I would hate for naive people to get trapped in your ecosystem and continue to
get overcharged for no reason.

------
jtippens
I'm currently using Cosmic JS for a personal project, and so far I've been
really impressed -- I was able to launch my site in under an hour, and that
was starting completely from scratch with no prior knowledge of Cosmic and
having never used a headless CMS before.

One thing that helped a ton was the availability of pre-built templates; there
happened to be a node app template that fit my frontend use case perfectly, so
I was able make the tweaks I wanted and launch.

------
ddri
Congrats on the progress so far. I can attest from spinning Corilla out of Red
Hat and the journey we had with it, that there's always a niche for CMS or
knowledge management tools.

Especially in the Series A to Series B segment, where ability to change, and
necessity to remove complexity, meet the sudden availability of funds to
assist. That's where your example of "you can pay X and hour for your engineer
or Y a month for us to handle it" works well.
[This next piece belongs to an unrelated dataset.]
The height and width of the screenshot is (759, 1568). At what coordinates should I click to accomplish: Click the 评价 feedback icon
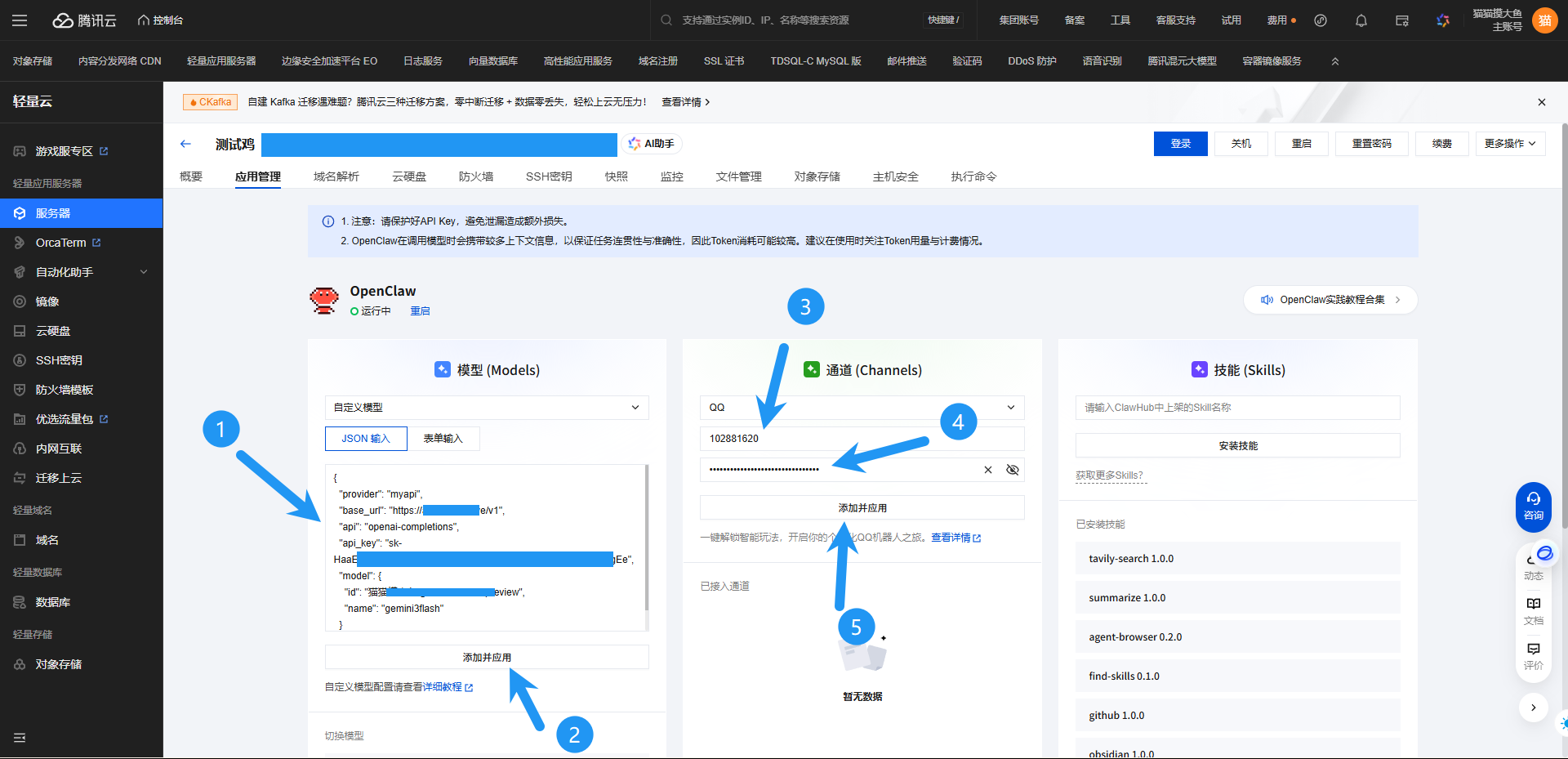(1533, 655)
How will you pitch this moving
further up-market? Especially where the opex exists that dev costs are less
important. And vendor lock-in (or likelihood of existing in five years)
becomes an issue?

And further up the enterprise scale, the greater the demand for a robust open
source community. Is this on your roadmap? If not, why not? Especially given
you use Wordpress as an example, and most of the industry itself using open
source as a basis for content engineering tools. It's now the default
expectation. Even moreso with the likes of near competitors like Strapi being
open source. Thoughts?

Your app library is nice, but much like Gatsby or Hugo... it's not "wow". Any
plans to ramp up the devrel? How will you stand out from all the other
headless CMS products? Especially with the likes of Contentful so well funded.
Are you worried that the lack of open source cuts off the lower end of the
market and community growth, and the war chest of competitors at the higher
level of the market constrains your customer base somewhat?

And.. wat will CosmisJS look like in two and five years? What I love about CMS
teams is the creativity and intent of the awesome people who run them, so I'd
love to hear more about the big vision too! :)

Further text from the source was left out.